Les Rapaces
est un chef-d’œuvre mutilé et que, dans un sens, personne n’a jamais vu. Stroheim
a proposé un premier montage de 9h, puis d’autres montages suivront, de plus en
plus courts, jusqu’à l’actuel de 2h30. Difficile dès lors de juger du rythme
initial que voulait Stroheim, de l’équilibre des séquences dont certaines sont
tronquées quand elles n’ont pas disparu. Mais le génie spécifique de Stroheim
s’exprime néanmoins.
Stroheim parvient à saisir, avec une
acuité et une force inouïe, l’essence profonde de ses personnages, celle qui
les contraint : il les montre dévorés par leur nature primitive, qui s’exprime
par les ravages de l’alcoolisme ou de l’avarice. La crudité de son regard apparaît directement dans certaines scènes, par exemple lorsque, derrière le prêtre
qui marie MacTeague et Trina, on voit passer le cortège d’un enterrement.

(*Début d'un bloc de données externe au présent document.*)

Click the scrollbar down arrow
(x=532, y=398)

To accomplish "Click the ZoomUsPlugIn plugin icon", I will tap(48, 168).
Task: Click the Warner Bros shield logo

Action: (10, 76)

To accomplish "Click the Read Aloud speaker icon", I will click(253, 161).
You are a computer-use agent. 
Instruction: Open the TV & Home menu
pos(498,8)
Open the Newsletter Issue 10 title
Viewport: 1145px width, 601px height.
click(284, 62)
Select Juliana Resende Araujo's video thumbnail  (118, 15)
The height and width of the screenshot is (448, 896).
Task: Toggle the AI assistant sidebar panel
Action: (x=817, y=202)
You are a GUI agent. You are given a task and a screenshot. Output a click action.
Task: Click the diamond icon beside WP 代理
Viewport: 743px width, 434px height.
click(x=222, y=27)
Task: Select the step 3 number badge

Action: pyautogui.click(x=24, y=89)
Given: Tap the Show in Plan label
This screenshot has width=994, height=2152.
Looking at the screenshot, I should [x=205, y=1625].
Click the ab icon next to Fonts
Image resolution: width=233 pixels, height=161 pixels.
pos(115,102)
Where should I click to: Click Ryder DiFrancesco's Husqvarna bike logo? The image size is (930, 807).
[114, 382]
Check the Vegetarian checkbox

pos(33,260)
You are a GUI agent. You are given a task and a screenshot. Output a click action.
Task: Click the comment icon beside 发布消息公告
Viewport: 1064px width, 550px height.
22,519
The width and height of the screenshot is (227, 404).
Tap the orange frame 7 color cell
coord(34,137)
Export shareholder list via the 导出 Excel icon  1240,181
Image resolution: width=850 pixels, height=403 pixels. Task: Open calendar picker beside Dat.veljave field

Derrière le prêtre qui officie, un cortège funèbre passe |
De même, lors du repas de noces, les convives en train de manger sont filmés en gros
plans effrayants. On retrouve alors le même regard que celui de Zola dans L'Assommoir lorsqu'il raconte un même repas de noces.
Le repas de noces |
Pour G. Deleuze, Stroheim est un cinéaste
naturaliste, c’est-à-dire un cinéaste qui, dans ses films, s’éloigne du couple classique
situation-action (où la perception d’une situation par les personnages provoque
des actions de leur part qui vont modifier la situation de départ) pour opposer
deux mondes différents : le monde réel, actuel, celui auquel appartiennent les
personnages ; et le monde originel, celui où sont rattachées leurs pulsions
(la pulsion pour l’or par exemple). Et c’est par des indices disséminés dans le
film – des indices en terme d’images – que le monde originel est évoqué dans
le film.
A la fin du film, quand MacTeague et Marcus sont extraits du monde réel pour revenir à celui des pulsions, la plongée dans le désert, représente alors un retour vers le monde originel, C’est
ainsi que Stroheim parvient à montrer combien ces pulsions qui habitent MacTeague ou
Marcus sont à la fois irrépressibles et dévastatrices : elles font partie de leur être même.
Cette dernière séquence dans le
désert (qui coûta une fortune et dont le tournage fut très éprouvant) est
exceptionnelle. La puissance des images – MacTeague et Marcus se battent à mort
au cœur de la Vallée de la Mort – est intacte : sous le soleil cru et écrasant,
le destin de MacTeague se scelle impitoyablement.